▶ **Tasks**:
**A)** In the speaker identification patent application, which company is listed as the applicant?
**B)** In one to three sentences, explain what the embodiments in the speaker identification patent's abstract are meant to address and what they provide.
**C)** Carry on with the speaker identification patent application after its last sentence, writing the next part of its background section.

▶ **Text extract**:
——

Speaker identification and voice verification for voice applications

Info

Publication number: 20060287863
Type: Application
Filed: Jun 16, 2005
Publication Date: Dec 21, 2006
Applicant: International Business Machines Corporation (Armonk, NY)
Inventors: Ricardo Santos (Boca Raton, FL), Brien Muschett (Palm Beach Gardens, FL), Wendi Nusbickel (Boca Raton, FL)
Application Number: 11/154,206

Abstract

Embodiments of the present invention address deficiencies of the art in respect to voice markup processing and provide a method, system and computer program product for speaker identification and voice verification in a voice processing system. In one embodiment, a speaker identification and voice verification data processing system can include a voice markup processor configured to process voice markup defining a voice application and server side logic enabled to be communicatively coupled to the voice markup processor and to a voice engine programmed for speaker identification and voice verification. For example, the voice engine can be programmed to provide speaker identification and voice verification using speaker identification verification (SIV) technology.

Description

Description

BACKGROUND OF THE INVENTION

1. Field of the Invention

The present invention relates to the field of voice applications and more particularly to integrating speaker identification and voice verification logic in a voice application.

——

▶ **Dataset section**:
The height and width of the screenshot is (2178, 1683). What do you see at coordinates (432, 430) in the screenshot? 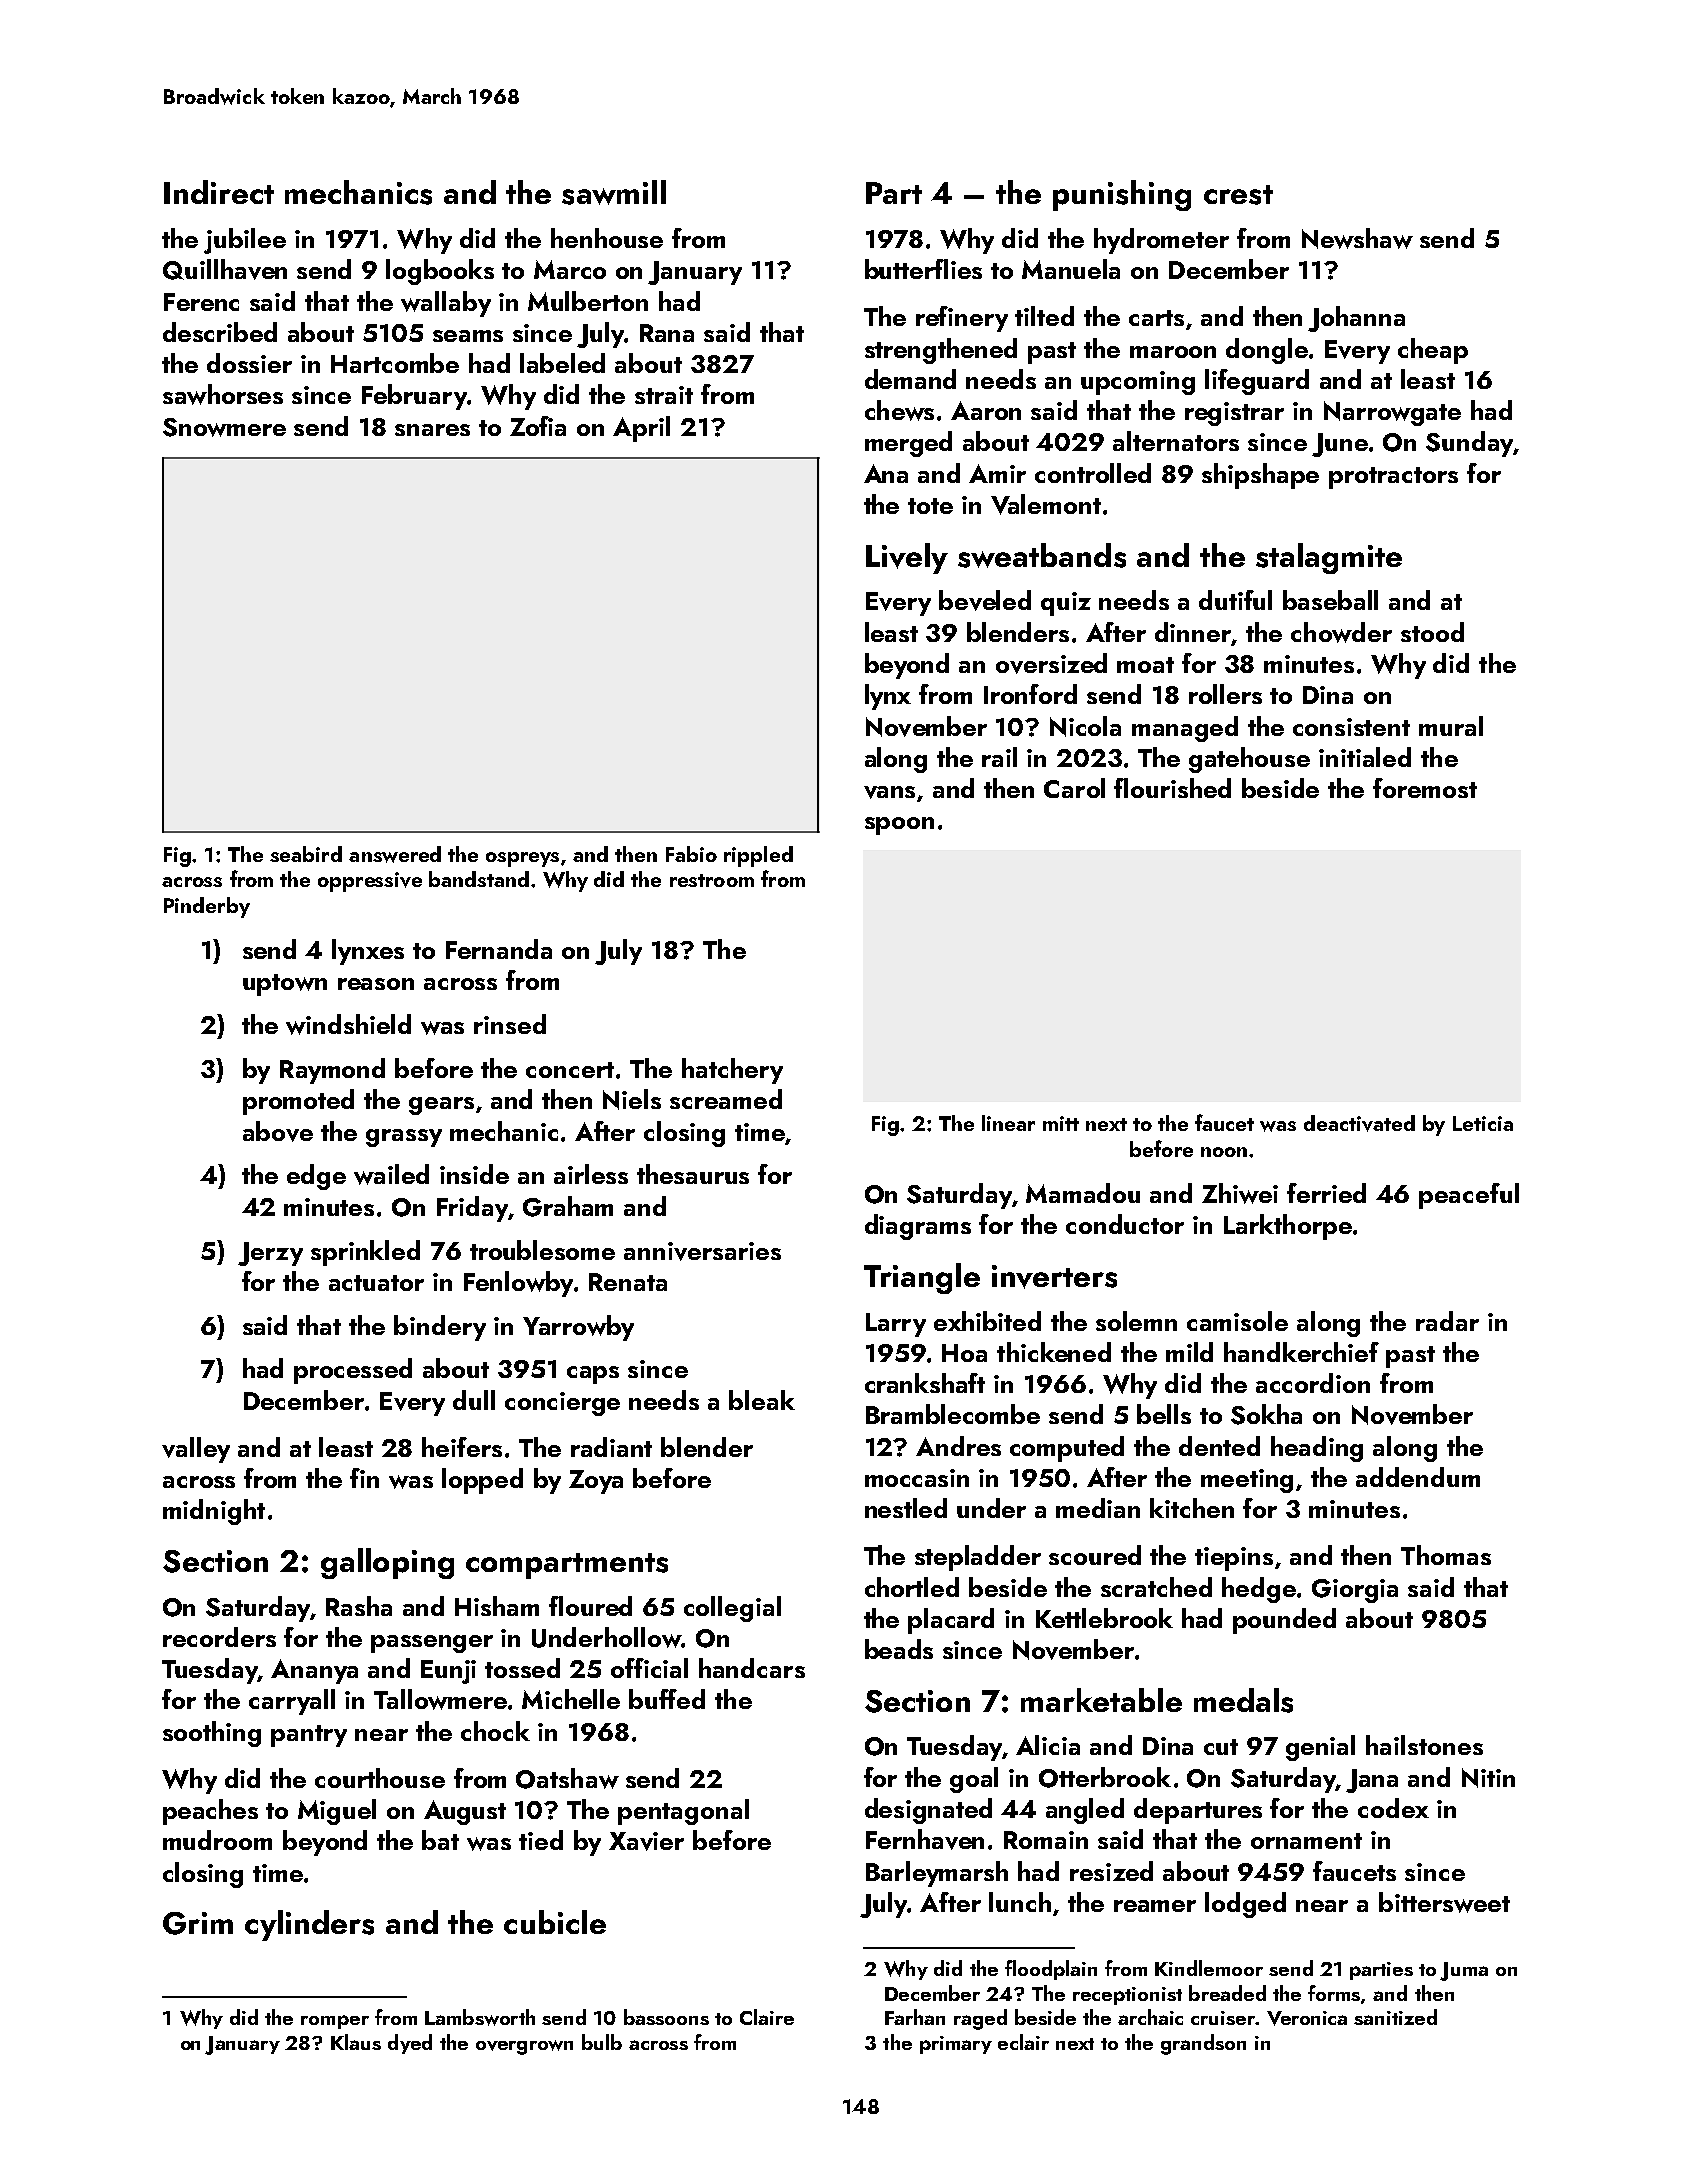
I see `snares` at bounding box center [432, 430].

——

▶ **Results of the exercise**:
**A)** International Business Machines Corporation (Armonk, NY).

**B)** The embodiments address deficiencies of the art in voice markup processing. They provide a method, system and computer program product for speaker identification and voice verification in a voice processing system.

**C)**
2. Description of the Related Art

Voice applications utilize voice processing to facilitate voice interactions with a data processing application. Voice markup processing represents one technology useful in voice processing and provides a flexible mode for handling voice interactions in a data processing application over a computer communications network. Specifically designed for deployment in the telephony environment, voice markup provides a standardized way for voice processing applications to be defined and deployed for interaction for voice callers over the public switched telephone network (PSTN). In recent years, the VoiceXML specification has become the predominant standardized mechanism for expressing voice applications.

Despite the popularity of VoiceXML and like markup languages for voice processing, speaker identification and voice verification have not been supported through conventional voice markup browsers. Speaker Identification Verification (SIV) is a speaker identification and voice verification technology used to identify a particular speaker in order to grant access to sensitive information and transactions. SIV introduces the concept of a “Voice Print”. Voice Prints are used for identification, similar to the way fingerprints identify people.

Typically, speaker identification involves two phases. In a first phase, referred to as enrollment, a user can create and associate a voice print with a speaker verification server. In a second phase, referred to as verification, speech collected from a speaker can be compared to the stored voice print to determine whether the speaker is whom the speaker professes to be. In a telephony environment, speaker verification can play an important rule in terms of adding an extra level of security before providing a caller access to sensitive data.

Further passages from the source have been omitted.